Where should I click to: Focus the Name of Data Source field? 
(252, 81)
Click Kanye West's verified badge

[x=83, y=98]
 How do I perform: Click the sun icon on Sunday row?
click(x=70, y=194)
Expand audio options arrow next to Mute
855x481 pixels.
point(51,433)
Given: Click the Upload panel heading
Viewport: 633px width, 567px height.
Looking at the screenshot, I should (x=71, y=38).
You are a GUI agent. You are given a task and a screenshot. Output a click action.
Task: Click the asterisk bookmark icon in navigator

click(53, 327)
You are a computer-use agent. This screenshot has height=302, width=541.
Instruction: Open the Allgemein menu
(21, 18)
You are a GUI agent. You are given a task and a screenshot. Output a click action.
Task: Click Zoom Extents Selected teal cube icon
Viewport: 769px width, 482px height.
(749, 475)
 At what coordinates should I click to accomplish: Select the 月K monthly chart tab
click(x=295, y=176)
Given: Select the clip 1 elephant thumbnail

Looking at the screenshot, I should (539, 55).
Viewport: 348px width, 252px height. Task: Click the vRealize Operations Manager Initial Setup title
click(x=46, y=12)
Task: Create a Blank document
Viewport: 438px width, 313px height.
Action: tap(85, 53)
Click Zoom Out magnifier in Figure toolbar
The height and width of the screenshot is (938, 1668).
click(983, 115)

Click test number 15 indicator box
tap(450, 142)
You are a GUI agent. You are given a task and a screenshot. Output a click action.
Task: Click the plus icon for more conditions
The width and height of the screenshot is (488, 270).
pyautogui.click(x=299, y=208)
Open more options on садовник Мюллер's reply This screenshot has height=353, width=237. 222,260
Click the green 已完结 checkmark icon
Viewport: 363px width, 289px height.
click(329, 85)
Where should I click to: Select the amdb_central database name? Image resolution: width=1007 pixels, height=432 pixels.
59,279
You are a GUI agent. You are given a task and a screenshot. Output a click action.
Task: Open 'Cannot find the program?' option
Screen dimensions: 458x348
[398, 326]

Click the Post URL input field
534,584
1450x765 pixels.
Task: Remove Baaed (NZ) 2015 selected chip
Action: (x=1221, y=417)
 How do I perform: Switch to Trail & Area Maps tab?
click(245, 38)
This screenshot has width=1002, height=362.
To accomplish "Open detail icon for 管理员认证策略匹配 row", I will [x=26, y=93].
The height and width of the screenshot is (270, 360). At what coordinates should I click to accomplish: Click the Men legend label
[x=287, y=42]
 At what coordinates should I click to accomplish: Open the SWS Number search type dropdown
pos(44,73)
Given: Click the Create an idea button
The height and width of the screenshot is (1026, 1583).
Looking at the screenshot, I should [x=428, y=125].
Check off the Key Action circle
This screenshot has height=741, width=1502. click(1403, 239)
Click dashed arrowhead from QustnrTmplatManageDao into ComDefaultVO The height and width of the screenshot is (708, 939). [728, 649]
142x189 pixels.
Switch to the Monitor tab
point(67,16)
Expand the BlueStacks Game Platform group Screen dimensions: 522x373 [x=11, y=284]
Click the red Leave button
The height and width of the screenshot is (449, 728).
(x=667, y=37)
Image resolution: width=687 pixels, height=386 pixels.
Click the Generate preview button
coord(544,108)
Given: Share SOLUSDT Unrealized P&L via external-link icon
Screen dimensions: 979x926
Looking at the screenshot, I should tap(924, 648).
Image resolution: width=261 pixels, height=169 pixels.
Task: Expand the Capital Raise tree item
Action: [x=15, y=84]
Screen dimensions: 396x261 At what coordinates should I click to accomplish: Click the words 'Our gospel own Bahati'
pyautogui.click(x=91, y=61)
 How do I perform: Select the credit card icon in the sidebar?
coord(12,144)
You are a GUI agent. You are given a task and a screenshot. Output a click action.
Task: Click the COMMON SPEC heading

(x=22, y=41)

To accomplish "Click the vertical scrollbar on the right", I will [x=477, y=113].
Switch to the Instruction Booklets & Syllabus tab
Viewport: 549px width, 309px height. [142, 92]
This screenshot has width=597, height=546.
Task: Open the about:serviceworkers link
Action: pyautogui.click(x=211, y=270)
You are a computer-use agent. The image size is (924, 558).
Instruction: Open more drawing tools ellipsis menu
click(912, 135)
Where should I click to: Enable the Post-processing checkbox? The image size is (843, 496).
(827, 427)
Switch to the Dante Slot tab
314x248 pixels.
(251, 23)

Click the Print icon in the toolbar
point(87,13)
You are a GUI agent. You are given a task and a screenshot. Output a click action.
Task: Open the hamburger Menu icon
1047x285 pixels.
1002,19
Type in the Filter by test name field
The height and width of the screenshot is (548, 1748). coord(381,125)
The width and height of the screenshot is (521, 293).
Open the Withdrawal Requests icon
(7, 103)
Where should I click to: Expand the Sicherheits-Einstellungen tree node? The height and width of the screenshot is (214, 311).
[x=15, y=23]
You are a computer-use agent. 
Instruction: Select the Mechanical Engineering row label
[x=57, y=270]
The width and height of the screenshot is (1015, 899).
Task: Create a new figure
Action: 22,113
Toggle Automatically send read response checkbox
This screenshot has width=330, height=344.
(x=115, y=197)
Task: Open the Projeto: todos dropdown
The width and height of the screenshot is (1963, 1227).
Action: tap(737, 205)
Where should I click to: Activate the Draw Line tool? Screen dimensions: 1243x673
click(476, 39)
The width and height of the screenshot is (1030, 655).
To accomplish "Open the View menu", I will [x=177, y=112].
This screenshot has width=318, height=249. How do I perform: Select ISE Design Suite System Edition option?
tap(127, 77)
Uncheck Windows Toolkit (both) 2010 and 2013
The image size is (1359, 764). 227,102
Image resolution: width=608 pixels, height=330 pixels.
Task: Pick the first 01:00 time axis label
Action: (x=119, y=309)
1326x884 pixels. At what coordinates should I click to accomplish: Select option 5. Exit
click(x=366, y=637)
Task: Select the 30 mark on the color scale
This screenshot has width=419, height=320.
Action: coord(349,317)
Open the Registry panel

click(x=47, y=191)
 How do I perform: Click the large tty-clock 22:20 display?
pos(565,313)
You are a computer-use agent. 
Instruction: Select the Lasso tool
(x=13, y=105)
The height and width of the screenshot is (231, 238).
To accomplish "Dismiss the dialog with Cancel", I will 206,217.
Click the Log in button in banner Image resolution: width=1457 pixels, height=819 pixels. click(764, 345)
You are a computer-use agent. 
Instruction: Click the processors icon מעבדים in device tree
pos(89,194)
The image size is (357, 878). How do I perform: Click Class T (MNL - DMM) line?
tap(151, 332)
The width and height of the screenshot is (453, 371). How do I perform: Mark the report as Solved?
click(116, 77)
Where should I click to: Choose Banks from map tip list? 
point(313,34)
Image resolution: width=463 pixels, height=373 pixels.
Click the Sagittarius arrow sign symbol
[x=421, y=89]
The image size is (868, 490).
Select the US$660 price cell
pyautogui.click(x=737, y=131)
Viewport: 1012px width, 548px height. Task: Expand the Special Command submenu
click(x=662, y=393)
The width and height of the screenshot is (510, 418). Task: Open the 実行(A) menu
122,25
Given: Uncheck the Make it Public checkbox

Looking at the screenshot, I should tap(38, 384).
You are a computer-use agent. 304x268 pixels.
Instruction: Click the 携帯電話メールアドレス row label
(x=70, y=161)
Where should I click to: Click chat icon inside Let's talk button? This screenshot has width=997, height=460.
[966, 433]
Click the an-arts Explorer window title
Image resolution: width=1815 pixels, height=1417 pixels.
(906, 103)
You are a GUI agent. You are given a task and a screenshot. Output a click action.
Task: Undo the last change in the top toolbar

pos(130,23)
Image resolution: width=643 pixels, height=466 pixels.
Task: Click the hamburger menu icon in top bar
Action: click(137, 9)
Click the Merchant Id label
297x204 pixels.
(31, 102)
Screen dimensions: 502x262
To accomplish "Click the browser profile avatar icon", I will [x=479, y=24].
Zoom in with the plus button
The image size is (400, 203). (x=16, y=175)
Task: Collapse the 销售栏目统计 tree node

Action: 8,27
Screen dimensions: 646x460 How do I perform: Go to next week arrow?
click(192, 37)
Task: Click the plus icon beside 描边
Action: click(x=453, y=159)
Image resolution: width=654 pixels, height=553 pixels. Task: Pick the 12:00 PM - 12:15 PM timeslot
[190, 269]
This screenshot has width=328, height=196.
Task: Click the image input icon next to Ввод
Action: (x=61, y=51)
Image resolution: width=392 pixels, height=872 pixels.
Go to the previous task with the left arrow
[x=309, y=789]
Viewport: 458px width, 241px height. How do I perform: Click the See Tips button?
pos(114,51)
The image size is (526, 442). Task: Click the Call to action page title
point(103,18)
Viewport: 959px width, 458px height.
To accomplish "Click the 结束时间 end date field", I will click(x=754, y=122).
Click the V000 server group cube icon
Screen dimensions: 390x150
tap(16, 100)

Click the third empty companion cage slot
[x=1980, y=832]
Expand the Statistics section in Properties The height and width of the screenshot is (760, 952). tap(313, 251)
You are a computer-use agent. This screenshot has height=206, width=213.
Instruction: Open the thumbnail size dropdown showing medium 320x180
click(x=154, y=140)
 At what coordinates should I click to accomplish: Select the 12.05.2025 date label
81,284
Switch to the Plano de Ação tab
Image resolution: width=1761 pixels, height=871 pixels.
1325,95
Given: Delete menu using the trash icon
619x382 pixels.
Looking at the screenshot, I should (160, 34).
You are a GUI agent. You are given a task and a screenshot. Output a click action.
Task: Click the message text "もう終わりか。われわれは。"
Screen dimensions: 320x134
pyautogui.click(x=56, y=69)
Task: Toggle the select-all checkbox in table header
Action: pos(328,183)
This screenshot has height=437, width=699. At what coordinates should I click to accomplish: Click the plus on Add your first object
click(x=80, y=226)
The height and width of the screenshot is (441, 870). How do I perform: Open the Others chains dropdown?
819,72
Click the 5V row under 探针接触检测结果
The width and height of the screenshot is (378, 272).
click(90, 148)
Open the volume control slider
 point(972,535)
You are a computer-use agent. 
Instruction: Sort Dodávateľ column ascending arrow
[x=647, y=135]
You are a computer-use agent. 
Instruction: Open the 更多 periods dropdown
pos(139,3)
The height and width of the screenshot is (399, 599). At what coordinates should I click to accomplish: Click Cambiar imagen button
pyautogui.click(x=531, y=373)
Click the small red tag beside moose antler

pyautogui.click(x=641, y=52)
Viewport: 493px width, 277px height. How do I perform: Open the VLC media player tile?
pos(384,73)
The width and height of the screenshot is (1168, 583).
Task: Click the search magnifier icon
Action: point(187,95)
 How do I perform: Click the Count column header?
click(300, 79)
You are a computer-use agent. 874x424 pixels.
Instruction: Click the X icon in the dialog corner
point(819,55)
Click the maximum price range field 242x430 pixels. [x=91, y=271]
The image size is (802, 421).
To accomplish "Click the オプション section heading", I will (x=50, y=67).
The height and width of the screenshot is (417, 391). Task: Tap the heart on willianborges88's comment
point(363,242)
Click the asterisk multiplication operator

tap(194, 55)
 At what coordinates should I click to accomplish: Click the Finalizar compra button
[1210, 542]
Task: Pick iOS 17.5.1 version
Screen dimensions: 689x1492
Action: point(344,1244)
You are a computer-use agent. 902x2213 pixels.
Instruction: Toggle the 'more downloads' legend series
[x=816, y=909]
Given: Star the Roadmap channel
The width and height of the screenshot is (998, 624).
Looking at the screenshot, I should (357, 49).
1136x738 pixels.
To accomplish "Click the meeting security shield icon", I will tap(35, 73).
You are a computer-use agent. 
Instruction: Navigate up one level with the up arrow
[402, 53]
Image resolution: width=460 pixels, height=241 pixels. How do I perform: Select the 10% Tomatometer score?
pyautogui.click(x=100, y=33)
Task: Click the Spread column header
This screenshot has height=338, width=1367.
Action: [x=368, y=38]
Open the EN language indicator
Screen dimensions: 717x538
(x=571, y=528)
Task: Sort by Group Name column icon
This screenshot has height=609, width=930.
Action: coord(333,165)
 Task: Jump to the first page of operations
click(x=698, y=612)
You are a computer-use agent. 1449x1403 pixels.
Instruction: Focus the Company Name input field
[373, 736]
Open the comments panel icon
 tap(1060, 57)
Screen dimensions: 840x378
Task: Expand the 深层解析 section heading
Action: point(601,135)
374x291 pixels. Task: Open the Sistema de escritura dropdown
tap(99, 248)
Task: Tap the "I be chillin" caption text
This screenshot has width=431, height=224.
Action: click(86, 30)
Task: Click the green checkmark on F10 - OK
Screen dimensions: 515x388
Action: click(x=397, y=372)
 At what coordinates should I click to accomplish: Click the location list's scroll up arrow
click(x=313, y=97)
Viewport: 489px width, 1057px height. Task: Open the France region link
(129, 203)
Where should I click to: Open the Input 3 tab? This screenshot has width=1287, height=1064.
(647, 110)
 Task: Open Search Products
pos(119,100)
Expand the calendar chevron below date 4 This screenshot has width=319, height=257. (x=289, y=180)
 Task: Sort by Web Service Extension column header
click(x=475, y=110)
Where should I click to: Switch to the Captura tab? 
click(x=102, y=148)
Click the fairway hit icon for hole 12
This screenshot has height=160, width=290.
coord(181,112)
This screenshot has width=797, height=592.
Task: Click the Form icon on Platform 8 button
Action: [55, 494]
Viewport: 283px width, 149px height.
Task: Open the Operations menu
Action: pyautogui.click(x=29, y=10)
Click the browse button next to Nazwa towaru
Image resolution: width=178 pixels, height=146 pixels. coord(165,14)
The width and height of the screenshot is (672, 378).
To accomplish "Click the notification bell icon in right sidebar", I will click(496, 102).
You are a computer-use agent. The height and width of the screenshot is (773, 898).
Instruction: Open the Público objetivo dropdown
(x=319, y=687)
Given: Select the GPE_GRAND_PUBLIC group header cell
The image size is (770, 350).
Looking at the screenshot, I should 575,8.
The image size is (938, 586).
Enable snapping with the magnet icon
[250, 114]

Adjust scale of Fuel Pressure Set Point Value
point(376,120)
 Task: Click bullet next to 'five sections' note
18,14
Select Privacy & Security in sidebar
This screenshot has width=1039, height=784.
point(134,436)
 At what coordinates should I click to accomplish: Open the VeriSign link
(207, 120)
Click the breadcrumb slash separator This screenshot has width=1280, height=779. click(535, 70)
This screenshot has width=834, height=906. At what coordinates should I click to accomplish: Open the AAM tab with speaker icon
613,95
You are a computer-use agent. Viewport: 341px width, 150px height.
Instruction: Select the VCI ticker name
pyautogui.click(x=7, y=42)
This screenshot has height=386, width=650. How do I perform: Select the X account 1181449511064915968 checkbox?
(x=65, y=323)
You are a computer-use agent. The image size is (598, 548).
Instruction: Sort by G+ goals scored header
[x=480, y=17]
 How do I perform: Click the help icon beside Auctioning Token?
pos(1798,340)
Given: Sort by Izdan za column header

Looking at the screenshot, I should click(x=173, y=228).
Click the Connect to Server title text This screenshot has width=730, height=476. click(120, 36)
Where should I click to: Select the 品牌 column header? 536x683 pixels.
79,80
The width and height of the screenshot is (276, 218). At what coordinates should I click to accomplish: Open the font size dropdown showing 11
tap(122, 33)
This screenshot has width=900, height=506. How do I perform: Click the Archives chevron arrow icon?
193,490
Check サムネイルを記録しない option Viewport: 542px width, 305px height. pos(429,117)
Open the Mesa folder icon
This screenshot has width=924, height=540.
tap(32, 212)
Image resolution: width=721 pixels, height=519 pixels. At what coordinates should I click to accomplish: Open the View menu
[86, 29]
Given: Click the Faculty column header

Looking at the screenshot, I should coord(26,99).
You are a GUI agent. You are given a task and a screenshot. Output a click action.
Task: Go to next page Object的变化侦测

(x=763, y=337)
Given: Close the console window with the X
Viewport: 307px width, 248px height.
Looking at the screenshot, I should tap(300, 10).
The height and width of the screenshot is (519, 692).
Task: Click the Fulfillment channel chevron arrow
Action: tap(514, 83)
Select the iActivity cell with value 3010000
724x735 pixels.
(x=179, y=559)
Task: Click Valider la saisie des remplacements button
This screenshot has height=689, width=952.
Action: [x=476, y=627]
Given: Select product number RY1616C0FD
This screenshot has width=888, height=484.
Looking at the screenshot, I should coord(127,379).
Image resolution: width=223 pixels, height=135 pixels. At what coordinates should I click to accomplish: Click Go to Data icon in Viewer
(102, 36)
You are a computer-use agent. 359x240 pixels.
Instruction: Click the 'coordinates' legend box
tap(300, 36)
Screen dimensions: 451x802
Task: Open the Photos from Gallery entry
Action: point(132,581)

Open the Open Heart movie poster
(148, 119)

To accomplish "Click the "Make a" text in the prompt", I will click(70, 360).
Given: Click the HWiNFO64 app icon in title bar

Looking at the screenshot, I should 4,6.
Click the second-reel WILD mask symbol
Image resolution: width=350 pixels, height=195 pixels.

.....

What this task involves:
Where a line of the entries contains the word "text", copy that line.

Exercise output:
Task: Click the message text "もう終わりか。われわれは。"
Task: Tap the "I be chillin" caption text
Click the Connect to Server title text This screenshot has width=730, height=476. click(120, 36)
To accomplish "Click the "Make a" text in the prompt", I will click(70, 360).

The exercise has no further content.